New evidence of RUC collusion in Finucane killing
BY LAURA FRIEL
Evidence supporting charges of RUC collusion in the assassination of Belfast defence lawyer Pat Finucane has been found by the Stevens' Inquiry team. According to British media reports, the 17-strong team, which includes British detectives and is headed by police chief John Stevens, has uncovered material to support the claim by two informers that the RUC had prior knowledge of the murder plot against Finucane but did nothing to stop the killing.
Last July, William Stobie, the UDA quartermaster who supplied the weapons used in the Finucane shooting and who disposed of the weapons after the killing, claimed he was an informer for RUC Special Branch at the time. This was later confirmed by the prosecution during a bail hearing. Stobie also claimed he had telephoned his handlers twice prior to the Finucane shooting to warn of an imminent loyalist attack.

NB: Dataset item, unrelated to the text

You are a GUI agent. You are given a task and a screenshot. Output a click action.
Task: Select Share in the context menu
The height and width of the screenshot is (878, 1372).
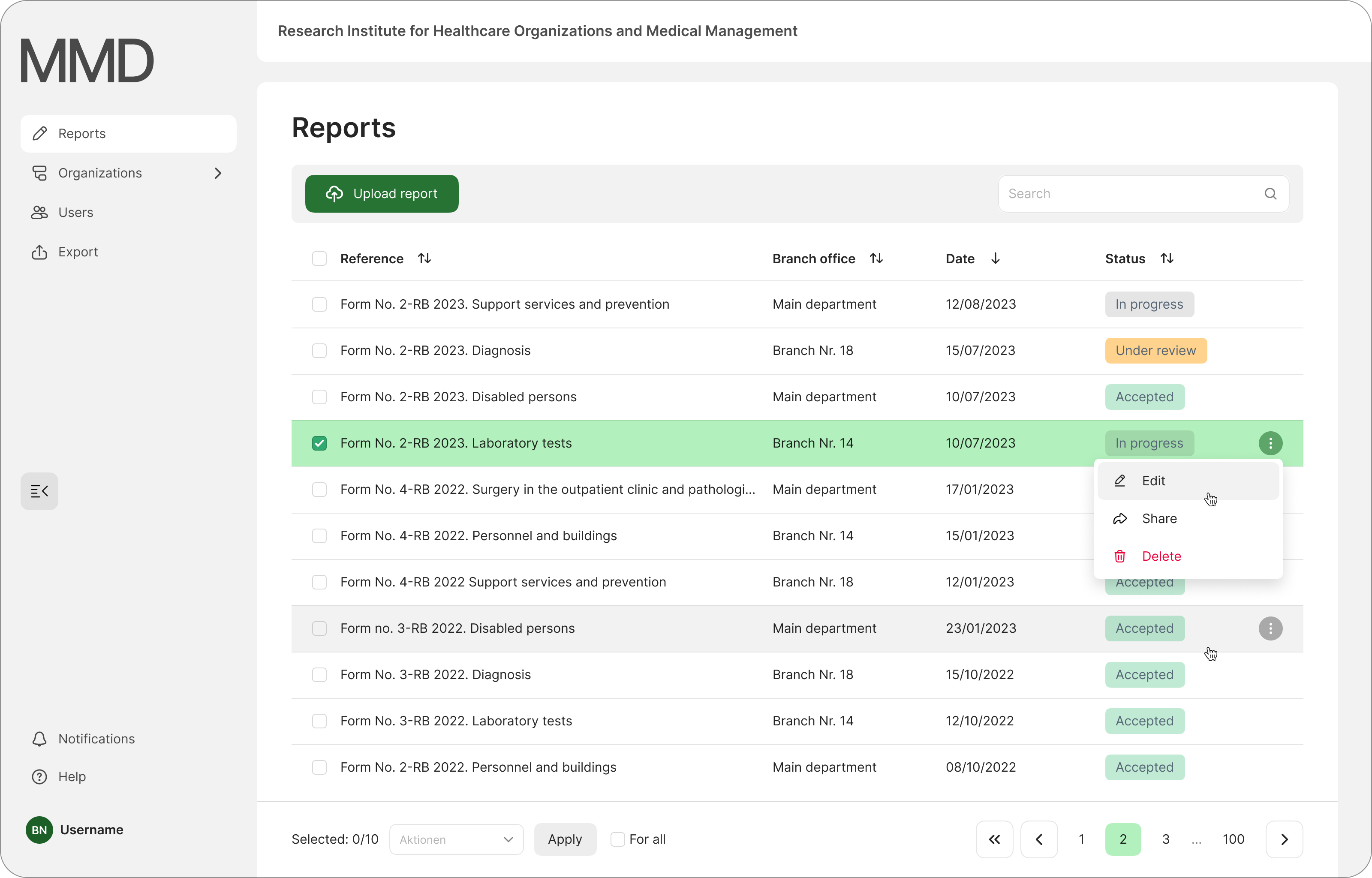pyautogui.click(x=1159, y=518)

It is unclear whether or not Stobie informed his handlers that Pat Finucane was the intended target. In an interview with Sunday Tribune journalist Ed Moloney, Stobie claimed he did not know the name of the intended target. However, during an earlier interview with another journalist, it is alleged that Stobie admitted knowing the plot was against the Belfast solicitor.
The Stevens' team is believed to have uncovered evidence to support Stobie's claim that he did inform his handlers of an imminent attack. The evidence is said to include statements from previous informers and former RUC officers and at least one tape recording from the time which is said to back Stobie's claims.
The London Independent quotes from a ``senior security source'' who claims ``there were a significant number of informants giving information to the RUC about Finucane. I don't doubt that what Stobie is telling us is right. He has been giving us information and some of the things we can corroborate.''
This is not the first time William Stobie has been charged with serious offences. In 1990, Stobie appeared in court charged with possession of weapons with intent. Despite being still on a suspended sentence for a gun conviction in 1987, he was granted bail. The trial began in October but quickly ran into confusion and ended in mistrial.
other trial was scheduled twice but adjourned until January 1991 when the Crown announced there would be no evidence against Stobie and a finding of not guilty was recorded. Stobie later implied the charges against him had been dropped as part of a deal he had struck with the authorities to keep his mouth shut.
In June last year, Stobie once again appeared in court, charged this time in connection with the killing of Pat Finucane. Stobie was remanded in custody but following the revelation that at the time of the killing he was an RUC Special Branch informer, he was once again granted bail.
The ability of Stobie to extricate himself from tight corners must surely rival the Great Houdini. This week's security source leak exonerating Stobie at the expense of his handlers can only be described as timely. There is little doubt amongst northern nationalists that British Crown forces, including the RUC, colluded in the shooting of Pat Finucane. They also suspect that collusion in the killing amounted to more than simply ignoring a `tip off'.
The 17-strong team, which includes British detectives and is headed by police chief John Stevens, is also rumoured to have sent case details against six named loyalists to the Director of Public Prosecutions. The six identified by the Stevens' team are believed to be two gunmen who carried out the fatal attack, a getaway driver and their back up team.